Nightfall: Noir As Fast, Cheap, Out-of-Control Sweat-Session

10/12/2010 10:44 AM |

Jesus thats a narrow poster.

  • Jesus that’s a narrow poster.

Tonight, Film Forum’s Heist Movie series continues with Jacques Tourneur’s Nightfall, double-featured with The Necklace (with Dan Duryea and Jayne Mansfield). We here reviewed when Film Forum revived it for a week early this summer:

Will we ever tire of noir? Unlikely—it’s their time-and-place particularity, rising like mushrooms from the decaying roots of postwar culture, that makes them sing even today.

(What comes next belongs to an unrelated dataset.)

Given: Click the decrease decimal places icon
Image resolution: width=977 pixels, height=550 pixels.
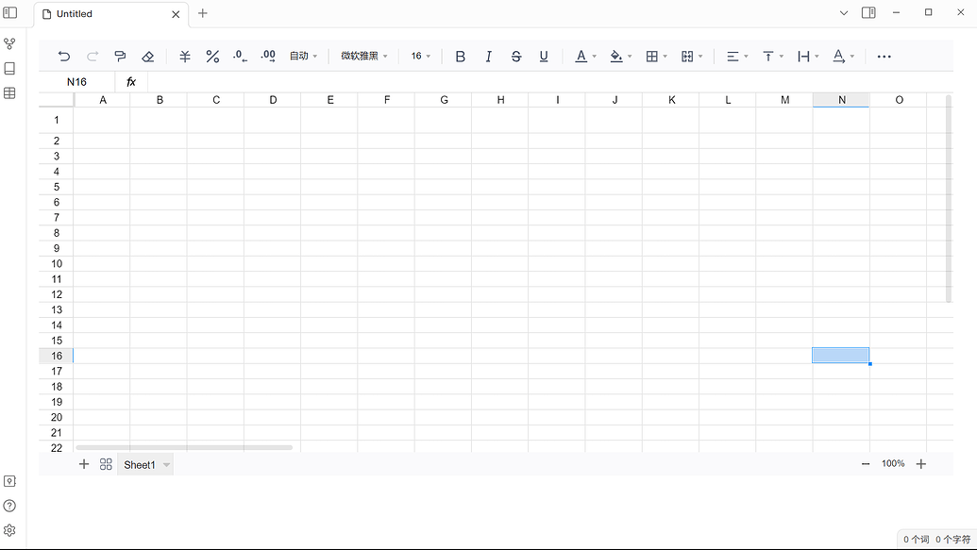Looking at the screenshot, I should 240,57.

Though you’d think by now that has-been is definitely the new never-was, the noirs live on in iconic resonance, because, ironically, they’re a nostalgist’s hot-coffee-in-the-face reality check, reminding us in no uncertain terms that the past we often idealize and dismiss was just as beset by misery and ruin as today. Maybe more so. Jacques Tourneur’s Nightfall is a near-forgotten, fast-cheap-&-out-of-control sweat session, in which the hulking yet quivering Aldo Ray hits the Big City on the run from something very very bad, and crosses paths in a bar with Anne Bancroft, a used-abused waif with the defensive posture of squirrel among dogs. Soon enough Brian Keith, as a bloodspilling bank robbing anti-Aldo (they were both thick-necked Pacific-theater vets and look it), emerges and pushes the action back to the great wide open of Wyoming, where an oil rig becomes an impromptu torture appliance. Little of the David Goodis-based film is actually very dark; it’s the lawless, wintry mountain wilderness that generates more anxiety, and the forecast the film delivers of the Coen bros’ Fargo has been duly noted. Sans the Orphic torque of Tourneur’s Out of the Past, the movie still radiates a fight-or-flight inquietude that itself could serve as a mid-century axiom, a kind of feel-bad story America couldn’t stop telling itself.